Während die Unternehmensberichtsaison voll ins Rollen kommt und Anlegern neue Impulse liefert, bleibt die Börsenstimmung nach wie vor durch Konjunktur- und Inflationsängste belastet. Die Probleme in den globalen Lieferketten trüben das Geschäftsumfeld der Unternehmen, wie die neusten Umfrageresultate des Ifo zeigten. In Washington kämpfen die Demokraten unterdessen für die Einführung einer US-Vermögenssteuer, um den Ausbau der sozialen Sicherung und die Bekämpfung des Klimawandels zu finanzieren. Ins Zentrum rücken nun auch die geldpolitischen Sitzungen der EZB und der Bank of Japan am Donnerstag.

Impulsgetriebenes Börsenumfeld

Europas Aktienmärkte kamen zum Wochenstart nicht richtig vom Fleck, belastet durch die anhaltenden Inflationssorgen und steigende Covid-19-Risiken. In New York setzten der Dow und der breite S&P 500 hingegen nach einem zunächst schwachen Start ihre Rekordjagd fort. Der Dow Jones Industrial schloss +0.18% höher bei 35'741.15 Punkten und der S&P 500 ging am Tagesende mit einem Plus von +0.5% bei 4'566.48 Zählern aus dem Rennen. Noch besser lief es an der Technologiebörse Nasdaq, wo die Indizes Tagesgewinne von rund einem Prozent verbuchten.

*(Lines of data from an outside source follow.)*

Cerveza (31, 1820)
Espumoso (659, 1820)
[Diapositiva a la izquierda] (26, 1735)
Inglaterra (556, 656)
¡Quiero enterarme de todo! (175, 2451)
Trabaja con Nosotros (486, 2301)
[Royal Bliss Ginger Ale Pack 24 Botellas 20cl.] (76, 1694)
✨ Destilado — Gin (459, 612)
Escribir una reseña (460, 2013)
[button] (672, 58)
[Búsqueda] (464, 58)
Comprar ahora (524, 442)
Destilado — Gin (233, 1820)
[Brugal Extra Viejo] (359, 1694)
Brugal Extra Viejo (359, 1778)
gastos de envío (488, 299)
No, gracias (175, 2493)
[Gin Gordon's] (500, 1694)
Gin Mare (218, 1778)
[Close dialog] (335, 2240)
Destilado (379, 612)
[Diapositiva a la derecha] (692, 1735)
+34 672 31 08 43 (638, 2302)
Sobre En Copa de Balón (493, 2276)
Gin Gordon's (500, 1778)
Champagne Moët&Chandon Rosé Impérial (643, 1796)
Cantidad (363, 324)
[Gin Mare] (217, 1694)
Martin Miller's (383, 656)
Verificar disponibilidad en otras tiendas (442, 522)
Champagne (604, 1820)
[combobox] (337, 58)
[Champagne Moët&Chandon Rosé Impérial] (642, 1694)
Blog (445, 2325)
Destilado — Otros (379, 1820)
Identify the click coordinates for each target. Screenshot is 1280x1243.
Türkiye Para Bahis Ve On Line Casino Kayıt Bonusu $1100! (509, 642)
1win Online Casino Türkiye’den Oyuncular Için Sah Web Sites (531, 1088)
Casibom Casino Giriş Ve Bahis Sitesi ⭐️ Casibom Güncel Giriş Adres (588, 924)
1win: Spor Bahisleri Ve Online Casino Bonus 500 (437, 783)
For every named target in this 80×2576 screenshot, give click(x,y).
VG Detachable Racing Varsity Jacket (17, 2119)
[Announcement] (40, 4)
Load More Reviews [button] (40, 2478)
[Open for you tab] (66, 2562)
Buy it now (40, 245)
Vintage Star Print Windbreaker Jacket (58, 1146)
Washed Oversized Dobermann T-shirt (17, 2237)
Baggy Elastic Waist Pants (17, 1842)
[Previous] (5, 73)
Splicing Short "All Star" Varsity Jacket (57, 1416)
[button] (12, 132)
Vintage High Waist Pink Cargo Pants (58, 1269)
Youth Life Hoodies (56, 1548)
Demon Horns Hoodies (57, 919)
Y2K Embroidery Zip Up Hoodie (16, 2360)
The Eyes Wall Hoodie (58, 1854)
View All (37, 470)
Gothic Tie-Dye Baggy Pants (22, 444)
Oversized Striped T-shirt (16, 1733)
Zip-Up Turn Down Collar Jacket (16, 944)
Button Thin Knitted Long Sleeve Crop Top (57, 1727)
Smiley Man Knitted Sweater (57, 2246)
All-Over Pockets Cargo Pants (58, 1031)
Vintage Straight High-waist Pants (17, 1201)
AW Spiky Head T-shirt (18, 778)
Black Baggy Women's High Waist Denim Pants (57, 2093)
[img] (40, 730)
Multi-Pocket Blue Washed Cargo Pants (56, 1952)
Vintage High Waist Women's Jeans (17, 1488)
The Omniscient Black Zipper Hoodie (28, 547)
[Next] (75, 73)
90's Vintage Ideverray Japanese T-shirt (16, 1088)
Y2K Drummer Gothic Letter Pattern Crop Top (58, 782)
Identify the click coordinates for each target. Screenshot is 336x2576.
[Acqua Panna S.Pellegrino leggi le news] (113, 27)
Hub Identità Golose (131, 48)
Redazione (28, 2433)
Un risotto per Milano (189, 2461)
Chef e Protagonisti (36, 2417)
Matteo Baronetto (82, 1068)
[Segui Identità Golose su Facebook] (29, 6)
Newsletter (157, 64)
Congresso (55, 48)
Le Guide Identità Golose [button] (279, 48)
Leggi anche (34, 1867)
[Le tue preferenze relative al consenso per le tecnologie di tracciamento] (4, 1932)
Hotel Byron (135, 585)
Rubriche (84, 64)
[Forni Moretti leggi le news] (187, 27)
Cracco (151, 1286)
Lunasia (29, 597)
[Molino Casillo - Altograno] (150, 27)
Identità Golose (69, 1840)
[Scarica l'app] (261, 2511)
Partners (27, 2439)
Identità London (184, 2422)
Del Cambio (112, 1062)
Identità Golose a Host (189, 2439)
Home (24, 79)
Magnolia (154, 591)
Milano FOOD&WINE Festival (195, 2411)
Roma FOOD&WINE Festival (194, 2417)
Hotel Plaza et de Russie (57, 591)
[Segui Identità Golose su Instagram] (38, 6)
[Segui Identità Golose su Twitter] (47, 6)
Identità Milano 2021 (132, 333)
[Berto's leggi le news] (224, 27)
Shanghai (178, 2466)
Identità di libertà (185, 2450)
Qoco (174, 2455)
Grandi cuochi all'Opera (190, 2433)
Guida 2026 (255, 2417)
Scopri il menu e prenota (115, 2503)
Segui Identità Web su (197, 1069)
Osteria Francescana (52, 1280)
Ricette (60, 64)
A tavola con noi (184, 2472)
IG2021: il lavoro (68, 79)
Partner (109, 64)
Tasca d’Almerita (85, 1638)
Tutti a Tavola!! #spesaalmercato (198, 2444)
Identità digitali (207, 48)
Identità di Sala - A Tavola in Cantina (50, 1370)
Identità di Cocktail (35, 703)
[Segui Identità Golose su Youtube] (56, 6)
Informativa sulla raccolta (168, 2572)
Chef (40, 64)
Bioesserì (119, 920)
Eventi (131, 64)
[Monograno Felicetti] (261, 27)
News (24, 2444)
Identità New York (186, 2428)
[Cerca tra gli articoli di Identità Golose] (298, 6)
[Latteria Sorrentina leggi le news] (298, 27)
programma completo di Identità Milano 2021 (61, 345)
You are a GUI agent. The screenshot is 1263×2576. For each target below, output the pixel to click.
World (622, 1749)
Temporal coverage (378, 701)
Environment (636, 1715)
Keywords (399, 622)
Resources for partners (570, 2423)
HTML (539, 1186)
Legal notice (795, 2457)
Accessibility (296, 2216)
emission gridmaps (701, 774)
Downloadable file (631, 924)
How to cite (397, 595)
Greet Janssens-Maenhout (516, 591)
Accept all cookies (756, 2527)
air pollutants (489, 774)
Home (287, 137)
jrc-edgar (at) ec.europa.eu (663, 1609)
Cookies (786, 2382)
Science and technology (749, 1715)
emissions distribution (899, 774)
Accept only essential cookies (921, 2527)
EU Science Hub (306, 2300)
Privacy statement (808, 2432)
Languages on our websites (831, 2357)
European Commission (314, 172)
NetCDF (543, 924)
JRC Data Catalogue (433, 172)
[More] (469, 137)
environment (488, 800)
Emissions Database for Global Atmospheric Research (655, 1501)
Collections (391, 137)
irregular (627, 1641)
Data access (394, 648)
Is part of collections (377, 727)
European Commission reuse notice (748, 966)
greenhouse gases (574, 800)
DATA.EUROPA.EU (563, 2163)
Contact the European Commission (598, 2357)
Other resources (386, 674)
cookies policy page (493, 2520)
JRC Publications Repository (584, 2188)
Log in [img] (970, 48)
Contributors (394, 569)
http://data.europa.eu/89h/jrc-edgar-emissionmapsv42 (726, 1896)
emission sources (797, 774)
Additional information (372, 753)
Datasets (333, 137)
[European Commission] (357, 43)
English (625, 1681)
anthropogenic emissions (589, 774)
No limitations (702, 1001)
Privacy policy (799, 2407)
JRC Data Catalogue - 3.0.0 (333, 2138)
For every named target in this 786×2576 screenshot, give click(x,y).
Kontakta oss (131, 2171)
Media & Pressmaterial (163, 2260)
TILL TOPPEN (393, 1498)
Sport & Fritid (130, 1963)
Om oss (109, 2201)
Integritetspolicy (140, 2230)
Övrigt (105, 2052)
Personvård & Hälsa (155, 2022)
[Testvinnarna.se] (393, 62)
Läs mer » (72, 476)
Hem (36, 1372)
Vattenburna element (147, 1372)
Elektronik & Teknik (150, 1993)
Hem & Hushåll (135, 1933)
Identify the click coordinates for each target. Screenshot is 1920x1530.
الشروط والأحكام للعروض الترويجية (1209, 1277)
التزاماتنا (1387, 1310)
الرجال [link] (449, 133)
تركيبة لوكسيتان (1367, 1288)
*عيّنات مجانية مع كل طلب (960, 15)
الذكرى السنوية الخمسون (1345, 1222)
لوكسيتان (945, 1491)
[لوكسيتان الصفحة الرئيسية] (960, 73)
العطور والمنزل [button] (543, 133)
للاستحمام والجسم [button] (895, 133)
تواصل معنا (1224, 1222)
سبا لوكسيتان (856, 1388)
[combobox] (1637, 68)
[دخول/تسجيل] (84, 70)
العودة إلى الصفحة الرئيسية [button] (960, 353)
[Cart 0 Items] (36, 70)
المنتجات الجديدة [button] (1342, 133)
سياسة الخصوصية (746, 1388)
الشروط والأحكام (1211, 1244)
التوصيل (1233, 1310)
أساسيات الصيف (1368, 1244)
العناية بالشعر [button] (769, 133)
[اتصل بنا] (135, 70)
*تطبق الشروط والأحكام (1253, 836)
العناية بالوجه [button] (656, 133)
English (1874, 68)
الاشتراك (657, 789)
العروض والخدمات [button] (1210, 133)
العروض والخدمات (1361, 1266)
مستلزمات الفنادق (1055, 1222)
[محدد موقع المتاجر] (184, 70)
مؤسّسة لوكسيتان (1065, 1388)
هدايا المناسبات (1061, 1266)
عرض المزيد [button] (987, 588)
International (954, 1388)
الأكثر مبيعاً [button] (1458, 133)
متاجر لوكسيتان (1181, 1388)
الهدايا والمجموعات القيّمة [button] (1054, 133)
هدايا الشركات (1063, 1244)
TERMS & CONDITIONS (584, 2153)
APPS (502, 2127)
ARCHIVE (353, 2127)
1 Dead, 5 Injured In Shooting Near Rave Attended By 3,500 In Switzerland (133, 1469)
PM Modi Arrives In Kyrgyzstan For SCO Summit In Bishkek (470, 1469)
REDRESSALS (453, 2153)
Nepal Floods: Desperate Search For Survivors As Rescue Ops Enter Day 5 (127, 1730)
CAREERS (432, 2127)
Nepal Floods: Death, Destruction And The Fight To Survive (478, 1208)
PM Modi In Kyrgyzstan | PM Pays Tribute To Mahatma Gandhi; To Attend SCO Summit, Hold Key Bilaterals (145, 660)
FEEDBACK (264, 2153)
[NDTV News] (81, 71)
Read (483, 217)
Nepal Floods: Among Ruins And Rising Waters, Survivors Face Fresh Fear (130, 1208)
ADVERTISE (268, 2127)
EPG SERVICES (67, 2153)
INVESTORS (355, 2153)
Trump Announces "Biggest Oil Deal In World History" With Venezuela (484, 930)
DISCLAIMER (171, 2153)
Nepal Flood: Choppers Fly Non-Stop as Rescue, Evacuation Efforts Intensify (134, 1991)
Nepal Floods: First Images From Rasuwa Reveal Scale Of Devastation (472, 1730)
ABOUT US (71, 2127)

Facebook lieferte nach Börsenschluss ein solides Quartalsergebnis. Das Werbegeschäft des weltgrössten Online-Netzwerks lief auch in der Krise auf Hochtouren. Im Q3 stiegen die Anzeigenerlöse im Jahresvergleich um rund +30% auf USD 28.3 Milliarden. Während der Umsatz unter den Markterwartungen lag, übertraf Facebook die Gewinnprognosen. Mit Spannung werden im Laufe der Woche nun weitere Ergebnisse grosser Tech-Werte erwartet: heute von Microsoft, Twitter und Alphabet und im späteren Wochenverlauf von Apple und Amazon.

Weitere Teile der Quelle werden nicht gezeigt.